I also promised the boys that I would take some good snapshots of Lane that we can print for their “Army dolls,” which are plush camo people with a clear sleeve to insert a photo on the face. They each received a doll when we went to the family briefing shindig in California. This way, they can snuggle with their soldier whenever they miss Lane.

A flood and a meltdown

It was a rough weekend. The culminating moment came when a little birdie informed me that there was water pouring from the sink onto the floor in the shared bathroom. We were mere moments away from leaving the house for an hour or two to attend a Power Team performance at an area church. (The Power Team is a ministry of athletes/weight lifters who do amazing feats of strength with a message.)

When I walked into the bathroom, there was about a half-inch of water on the floor already and a cascade trickling down the three drawers next to the sink like a waterfall. I lost count of how many towels I laid on the floor to try to sop up the worst of it before my mom arrived a few minutes later with a wet/dry vac in tow.

She approached the situation much more calmly than I felt. I was frazzled, angry and exhausted. “Not Me” had struck again, and this time, it wasn’t just marker on the closet shelf, candy wrappers hidden under the couch or too much toilet paper in the commode. After we vacuumed out the under-vanity drawers and got the floor as dry as possible, I barked at the boys – still not knowing who the culprit was – and sent them to separate rooms of the house until the interrogation could commence.

Then, I had a pity party … a complete I-don’t-think-I-can-do-this blubbering mess. All of the until-now little things that had transpired over the past several days landed on my shoulders in one heaping lump, and I folded. I wanted Lane home, and I wanted him home NOW. I wanted Nathan back, and I wanted him back NOW. I wanted to forget Sunday morning’s sermon about the prodigal son’s father who quickly and exuberantly forgave him.

We didn’t make it to the Power Team show. The big kids were very disappointed, but they [wisely] sensed that it wouldn’t be to their advantage to whine about it. Ry finally confessed to the incident, though Ri was an accomplice. The Preschool Pandemonium Pair thought it would be funny to plug the sink and watch it fill up, *sigh.

When I grow up …

I thought I would share some snippets of conversations that I’ve had with a few of the boys in recent days about what they want to be when they grow up:

Ri: ” I want to fly a plane – no, a jet – and it’s gonna have fire-flames on it. And it’ll go ‘zooooom!'”

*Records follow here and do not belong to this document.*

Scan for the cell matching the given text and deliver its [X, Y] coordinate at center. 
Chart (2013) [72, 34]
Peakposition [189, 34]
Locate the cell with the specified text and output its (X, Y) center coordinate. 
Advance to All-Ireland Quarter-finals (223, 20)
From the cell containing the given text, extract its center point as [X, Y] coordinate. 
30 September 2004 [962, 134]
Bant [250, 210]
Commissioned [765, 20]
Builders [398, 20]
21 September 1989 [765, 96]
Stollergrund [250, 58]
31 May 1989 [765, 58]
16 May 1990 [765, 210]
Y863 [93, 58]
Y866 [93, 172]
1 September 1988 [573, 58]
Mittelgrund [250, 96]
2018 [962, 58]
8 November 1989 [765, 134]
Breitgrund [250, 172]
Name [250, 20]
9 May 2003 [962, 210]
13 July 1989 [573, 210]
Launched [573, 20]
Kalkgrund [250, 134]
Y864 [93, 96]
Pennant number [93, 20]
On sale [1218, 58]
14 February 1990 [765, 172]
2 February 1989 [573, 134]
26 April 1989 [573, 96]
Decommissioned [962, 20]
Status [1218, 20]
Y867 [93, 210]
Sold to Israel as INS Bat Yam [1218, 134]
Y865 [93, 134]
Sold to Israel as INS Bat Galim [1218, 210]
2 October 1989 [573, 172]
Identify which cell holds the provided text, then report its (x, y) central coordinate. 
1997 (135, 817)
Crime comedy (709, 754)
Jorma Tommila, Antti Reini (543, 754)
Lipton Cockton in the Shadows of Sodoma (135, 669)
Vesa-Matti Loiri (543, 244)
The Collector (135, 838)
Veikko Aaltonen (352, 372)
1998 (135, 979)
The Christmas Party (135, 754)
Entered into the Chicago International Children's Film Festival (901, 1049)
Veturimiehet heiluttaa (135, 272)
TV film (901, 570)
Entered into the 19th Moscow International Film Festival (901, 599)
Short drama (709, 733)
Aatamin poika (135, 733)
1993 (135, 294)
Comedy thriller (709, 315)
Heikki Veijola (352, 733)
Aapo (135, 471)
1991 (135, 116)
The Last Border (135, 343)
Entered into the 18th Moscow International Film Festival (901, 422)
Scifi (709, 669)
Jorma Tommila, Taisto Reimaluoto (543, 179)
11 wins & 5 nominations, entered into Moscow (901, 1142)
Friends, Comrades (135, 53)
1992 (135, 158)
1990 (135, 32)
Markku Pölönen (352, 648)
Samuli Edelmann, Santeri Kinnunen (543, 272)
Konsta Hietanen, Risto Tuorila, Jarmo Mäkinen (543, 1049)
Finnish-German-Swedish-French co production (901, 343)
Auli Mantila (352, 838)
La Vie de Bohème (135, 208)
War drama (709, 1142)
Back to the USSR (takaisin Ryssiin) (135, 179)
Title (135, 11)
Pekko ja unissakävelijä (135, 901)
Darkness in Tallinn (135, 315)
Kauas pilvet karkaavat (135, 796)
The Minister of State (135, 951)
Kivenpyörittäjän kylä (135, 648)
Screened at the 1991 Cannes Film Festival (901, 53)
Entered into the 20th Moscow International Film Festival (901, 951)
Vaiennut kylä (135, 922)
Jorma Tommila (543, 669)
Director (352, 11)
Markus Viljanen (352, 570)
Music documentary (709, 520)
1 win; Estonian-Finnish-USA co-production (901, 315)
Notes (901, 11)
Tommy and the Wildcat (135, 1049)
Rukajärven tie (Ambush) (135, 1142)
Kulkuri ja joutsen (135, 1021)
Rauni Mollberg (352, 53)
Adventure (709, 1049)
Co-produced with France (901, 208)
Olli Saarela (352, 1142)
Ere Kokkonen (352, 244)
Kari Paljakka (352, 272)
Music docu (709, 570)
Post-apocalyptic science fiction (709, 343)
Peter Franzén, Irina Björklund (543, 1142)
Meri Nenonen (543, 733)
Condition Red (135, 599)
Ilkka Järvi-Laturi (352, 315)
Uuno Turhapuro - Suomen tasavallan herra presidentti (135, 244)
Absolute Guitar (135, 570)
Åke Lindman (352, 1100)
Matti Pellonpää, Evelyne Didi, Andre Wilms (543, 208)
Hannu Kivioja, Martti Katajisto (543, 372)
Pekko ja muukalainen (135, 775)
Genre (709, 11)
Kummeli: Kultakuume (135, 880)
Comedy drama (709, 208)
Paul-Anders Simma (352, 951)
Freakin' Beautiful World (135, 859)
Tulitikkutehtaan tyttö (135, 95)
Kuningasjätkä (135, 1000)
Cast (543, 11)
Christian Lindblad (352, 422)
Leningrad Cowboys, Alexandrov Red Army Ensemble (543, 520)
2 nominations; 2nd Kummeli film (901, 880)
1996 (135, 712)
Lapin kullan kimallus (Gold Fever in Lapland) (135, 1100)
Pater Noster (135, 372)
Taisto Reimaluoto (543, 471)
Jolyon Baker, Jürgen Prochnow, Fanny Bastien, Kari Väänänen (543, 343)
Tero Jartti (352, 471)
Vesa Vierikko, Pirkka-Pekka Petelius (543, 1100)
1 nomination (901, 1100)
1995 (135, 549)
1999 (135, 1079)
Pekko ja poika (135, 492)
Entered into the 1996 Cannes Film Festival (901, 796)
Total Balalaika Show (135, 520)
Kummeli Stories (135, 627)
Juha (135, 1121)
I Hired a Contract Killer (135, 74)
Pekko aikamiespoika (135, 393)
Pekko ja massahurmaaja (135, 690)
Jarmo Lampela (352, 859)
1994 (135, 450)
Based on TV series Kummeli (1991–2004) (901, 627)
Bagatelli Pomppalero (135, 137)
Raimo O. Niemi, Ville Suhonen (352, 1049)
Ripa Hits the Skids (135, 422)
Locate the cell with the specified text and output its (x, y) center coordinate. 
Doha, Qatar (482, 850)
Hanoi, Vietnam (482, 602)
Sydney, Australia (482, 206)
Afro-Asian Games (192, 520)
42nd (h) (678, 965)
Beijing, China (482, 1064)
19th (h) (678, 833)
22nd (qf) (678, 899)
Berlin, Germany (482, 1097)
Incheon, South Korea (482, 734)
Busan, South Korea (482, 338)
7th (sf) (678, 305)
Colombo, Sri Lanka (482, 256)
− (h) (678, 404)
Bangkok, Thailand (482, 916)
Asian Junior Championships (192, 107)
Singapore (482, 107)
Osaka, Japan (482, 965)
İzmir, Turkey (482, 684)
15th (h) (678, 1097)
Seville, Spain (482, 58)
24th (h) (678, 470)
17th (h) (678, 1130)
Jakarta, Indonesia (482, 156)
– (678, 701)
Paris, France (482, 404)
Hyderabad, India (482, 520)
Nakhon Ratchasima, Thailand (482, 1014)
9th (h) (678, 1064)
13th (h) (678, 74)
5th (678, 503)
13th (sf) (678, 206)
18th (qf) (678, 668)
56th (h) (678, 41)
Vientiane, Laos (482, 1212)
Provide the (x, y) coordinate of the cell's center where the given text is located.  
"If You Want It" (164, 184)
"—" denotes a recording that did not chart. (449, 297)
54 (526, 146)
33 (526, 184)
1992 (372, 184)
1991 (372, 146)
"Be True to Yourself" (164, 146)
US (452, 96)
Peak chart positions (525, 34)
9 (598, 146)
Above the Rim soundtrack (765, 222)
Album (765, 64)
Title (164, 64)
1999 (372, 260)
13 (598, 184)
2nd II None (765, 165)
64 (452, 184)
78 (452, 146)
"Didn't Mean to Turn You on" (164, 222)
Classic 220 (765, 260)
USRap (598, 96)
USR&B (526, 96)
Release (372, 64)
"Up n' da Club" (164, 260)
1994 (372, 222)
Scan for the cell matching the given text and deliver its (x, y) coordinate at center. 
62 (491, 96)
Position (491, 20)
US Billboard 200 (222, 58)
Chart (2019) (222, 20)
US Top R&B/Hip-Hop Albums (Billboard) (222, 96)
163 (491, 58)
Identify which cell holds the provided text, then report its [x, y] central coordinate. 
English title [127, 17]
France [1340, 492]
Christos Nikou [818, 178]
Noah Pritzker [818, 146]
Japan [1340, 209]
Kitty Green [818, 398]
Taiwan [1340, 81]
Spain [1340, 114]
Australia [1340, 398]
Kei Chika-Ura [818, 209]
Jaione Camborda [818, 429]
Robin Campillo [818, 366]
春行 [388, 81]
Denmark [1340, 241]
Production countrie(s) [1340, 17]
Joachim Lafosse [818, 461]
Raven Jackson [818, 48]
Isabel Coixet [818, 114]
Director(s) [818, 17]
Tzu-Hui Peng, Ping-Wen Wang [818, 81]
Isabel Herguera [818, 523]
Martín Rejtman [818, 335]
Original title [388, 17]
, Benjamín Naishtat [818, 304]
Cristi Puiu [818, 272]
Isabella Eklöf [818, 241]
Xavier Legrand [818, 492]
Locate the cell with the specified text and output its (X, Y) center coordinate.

Ry: “Well, I’m not gonna have a jet. I’ll have a – What is it when you fly into space? – [My response: “A rocketship?”] – Yeah, a rocket, and I’m gonna fly to Mercury. [My response: “I hope it’s a really thick rocket, b/c Mercury is REALLY hot!”]

Ri: “I don’t want to marry when I grow up.”

Ry: “I do want to marry when I grow up. My mommy [his wife] and I will live in California, and you’ll have to fly on a plane to visit me, Mommy, cuz I’ll be far away.”

A: “I’m going to be a chocolate scientist and live in Hershey, Pennsylvania. I’m going to discover new flavors of chocolate. I’m going to build a house totally out of Legos and all the furniture and everything will be made out of Legos.”

If I only had courage

I follow a few publishers & literary agents on Twitter, and I love reading their comments. They often write snarky quips about what not to do. Some of the warnings are so blatantly ridiculous, it gives me hope that maybe my pipedream isn’t so far-fetched, after all.  I should build up my courage to submit another query.

Rejection sucks, but if I don’t submit, I’ll never get published!